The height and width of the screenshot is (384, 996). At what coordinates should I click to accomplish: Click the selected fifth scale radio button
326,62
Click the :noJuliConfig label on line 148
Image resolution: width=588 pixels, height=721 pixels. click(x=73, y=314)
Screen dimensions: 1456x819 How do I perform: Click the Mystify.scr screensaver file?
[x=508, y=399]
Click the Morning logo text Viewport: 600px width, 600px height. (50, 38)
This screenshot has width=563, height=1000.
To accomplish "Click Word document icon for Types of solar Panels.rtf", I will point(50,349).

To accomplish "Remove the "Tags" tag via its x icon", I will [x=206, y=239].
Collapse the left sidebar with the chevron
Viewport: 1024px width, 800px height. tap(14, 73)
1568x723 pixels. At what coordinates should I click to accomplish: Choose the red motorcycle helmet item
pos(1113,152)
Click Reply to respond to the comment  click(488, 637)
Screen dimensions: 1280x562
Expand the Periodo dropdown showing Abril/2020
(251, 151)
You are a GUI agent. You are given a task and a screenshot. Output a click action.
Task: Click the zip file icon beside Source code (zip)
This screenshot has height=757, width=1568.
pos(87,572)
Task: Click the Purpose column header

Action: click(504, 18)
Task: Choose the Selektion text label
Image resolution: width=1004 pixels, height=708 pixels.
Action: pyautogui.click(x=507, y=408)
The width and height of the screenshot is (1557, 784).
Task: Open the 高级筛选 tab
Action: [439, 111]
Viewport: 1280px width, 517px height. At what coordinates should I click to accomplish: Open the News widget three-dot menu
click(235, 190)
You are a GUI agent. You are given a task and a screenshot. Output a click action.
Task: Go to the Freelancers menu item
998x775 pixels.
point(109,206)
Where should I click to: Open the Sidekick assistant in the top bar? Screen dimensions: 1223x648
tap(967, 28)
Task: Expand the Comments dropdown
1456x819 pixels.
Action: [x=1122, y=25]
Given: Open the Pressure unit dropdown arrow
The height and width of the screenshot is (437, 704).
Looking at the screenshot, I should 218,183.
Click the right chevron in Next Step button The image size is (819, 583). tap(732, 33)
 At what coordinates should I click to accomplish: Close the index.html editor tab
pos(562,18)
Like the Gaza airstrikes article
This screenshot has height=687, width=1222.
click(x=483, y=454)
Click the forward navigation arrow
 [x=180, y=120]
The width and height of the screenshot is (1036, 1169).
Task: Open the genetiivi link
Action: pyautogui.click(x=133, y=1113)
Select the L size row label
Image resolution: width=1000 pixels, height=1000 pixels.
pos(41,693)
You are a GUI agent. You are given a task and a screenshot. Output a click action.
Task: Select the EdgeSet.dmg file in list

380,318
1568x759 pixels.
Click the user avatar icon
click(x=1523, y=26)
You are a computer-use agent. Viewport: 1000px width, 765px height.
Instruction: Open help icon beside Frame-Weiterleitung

ACTIVITY >>
Exactly as given, repeat each line above.

RESPONSE TO THE TASK >>
The height and width of the screenshot is (384, 996). At what coordinates should I click to accomplish: Click the selected fifth scale radio button
326,62
Click the :noJuliConfig label on line 148
Image resolution: width=588 pixels, height=721 pixels. click(x=73, y=314)
Screen dimensions: 1456x819 How do I perform: Click the Mystify.scr screensaver file?
[x=508, y=399]
Click the Morning logo text Viewport: 600px width, 600px height. (50, 38)
This screenshot has width=563, height=1000.
To accomplish "Click Word document icon for Types of solar Panels.rtf", I will point(50,349).

To accomplish "Remove the "Tags" tag via its x icon", I will [x=206, y=239].
Collapse the left sidebar with the chevron
Viewport: 1024px width, 800px height. tap(14, 73)
1568x723 pixels. At what coordinates should I click to accomplish: Choose the red motorcycle helmet item
pos(1113,152)
Click Reply to respond to the comment  click(488, 637)
Screen dimensions: 1280x562
Expand the Periodo dropdown showing Abril/2020
(251, 151)
You are a GUI agent. You are given a task and a screenshot. Output a click action.
Task: Click the zip file icon beside Source code (zip)
This screenshot has height=757, width=1568.
pos(87,572)
Task: Click the Purpose column header

Action: click(504, 18)
Task: Choose the Selektion text label
Image resolution: width=1004 pixels, height=708 pixels.
Action: pyautogui.click(x=507, y=408)
The width and height of the screenshot is (1557, 784).
Task: Open the 高级筛选 tab
Action: [439, 111]
Viewport: 1280px width, 517px height. At what coordinates should I click to accomplish: Open the News widget three-dot menu
click(235, 190)
You are a GUI agent. You are given a task and a screenshot. Output a click action.
Task: Go to the Freelancers menu item
998x775 pixels.
point(109,206)
Where should I click to: Open the Sidekick assistant in the top bar? Screen dimensions: 1223x648
tap(967, 28)
Task: Expand the Comments dropdown
1456x819 pixels.
Action: [x=1122, y=25]
Given: Open the Pressure unit dropdown arrow
The height and width of the screenshot is (437, 704).
Looking at the screenshot, I should 218,183.
Click the right chevron in Next Step button The image size is (819, 583). tap(732, 33)
 At what coordinates should I click to accomplish: Close the index.html editor tab
pos(562,18)
Like the Gaza airstrikes article
This screenshot has height=687, width=1222.
click(x=483, y=454)
Click the forward navigation arrow
 [x=180, y=120]
The width and height of the screenshot is (1036, 1169).
Task: Open the genetiivi link
Action: pyautogui.click(x=133, y=1113)
Select the L size row label
Image resolution: width=1000 pixels, height=1000 pixels.
pos(41,693)
You are a GUI agent. You are given a task and a screenshot. Output a click action.
Task: Select the EdgeSet.dmg file in list

380,318
1568x759 pixels.
Click the user avatar icon
click(x=1523, y=26)
You are a computer-use agent. Viewport: 1000px width, 765px height.
Instruction: Open help icon beside Frame-Weiterleitung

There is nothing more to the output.